_CHALLENGE_:
Rewrite the lines from the line with "Screen dimensions: 1471x616" to the line with "Action: (x=22, y=86)", putting "Instruction" wherever "Given" appears and changing nothing else.

_DATA EXCERPTS_:
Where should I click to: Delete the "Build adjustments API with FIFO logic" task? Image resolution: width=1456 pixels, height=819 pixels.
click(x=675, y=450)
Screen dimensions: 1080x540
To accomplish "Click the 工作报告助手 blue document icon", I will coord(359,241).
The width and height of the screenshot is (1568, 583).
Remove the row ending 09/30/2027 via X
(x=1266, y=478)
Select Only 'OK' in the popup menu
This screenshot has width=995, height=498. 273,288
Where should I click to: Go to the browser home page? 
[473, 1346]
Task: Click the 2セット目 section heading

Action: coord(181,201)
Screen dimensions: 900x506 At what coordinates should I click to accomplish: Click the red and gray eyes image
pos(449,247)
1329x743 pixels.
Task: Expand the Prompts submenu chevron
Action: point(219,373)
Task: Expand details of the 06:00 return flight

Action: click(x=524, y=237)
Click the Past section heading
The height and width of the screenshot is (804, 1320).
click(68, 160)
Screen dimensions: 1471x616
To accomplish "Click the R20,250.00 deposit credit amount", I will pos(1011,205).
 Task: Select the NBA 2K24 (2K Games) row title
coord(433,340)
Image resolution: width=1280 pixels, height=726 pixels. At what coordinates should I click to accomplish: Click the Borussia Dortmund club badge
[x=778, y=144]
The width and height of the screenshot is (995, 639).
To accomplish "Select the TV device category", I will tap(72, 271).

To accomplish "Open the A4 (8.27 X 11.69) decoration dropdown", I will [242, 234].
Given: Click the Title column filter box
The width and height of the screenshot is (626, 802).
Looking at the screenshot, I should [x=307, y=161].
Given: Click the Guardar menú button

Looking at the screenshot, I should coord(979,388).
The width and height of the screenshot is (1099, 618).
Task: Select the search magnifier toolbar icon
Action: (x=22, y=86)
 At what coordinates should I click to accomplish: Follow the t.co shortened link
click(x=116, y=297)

_REPLY_:
Screen dimensions: 1471x616
To accomplish "Click the R20,250.00 deposit credit amount", I will pos(1011,205).
 Task: Select the NBA 2K24 (2K Games) row title
coord(433,340)
Image resolution: width=1280 pixels, height=726 pixels. At what coordinates should I click to accomplish: Click the Borussia Dortmund club badge
[x=778, y=144]
The width and height of the screenshot is (995, 639).
To accomplish "Select the TV device category", I will tap(72, 271).

To accomplish "Open the A4 (8.27 X 11.69) decoration dropdown", I will [242, 234].
Instruction: Click the Title column filter box
The width and height of the screenshot is (626, 802).
Looking at the screenshot, I should [x=307, y=161].
Instruction: Click the Guardar menú button

Looking at the screenshot, I should coord(979,388).
The width and height of the screenshot is (1099, 618).
Task: Select the search magnifier toolbar icon
Action: (x=22, y=86)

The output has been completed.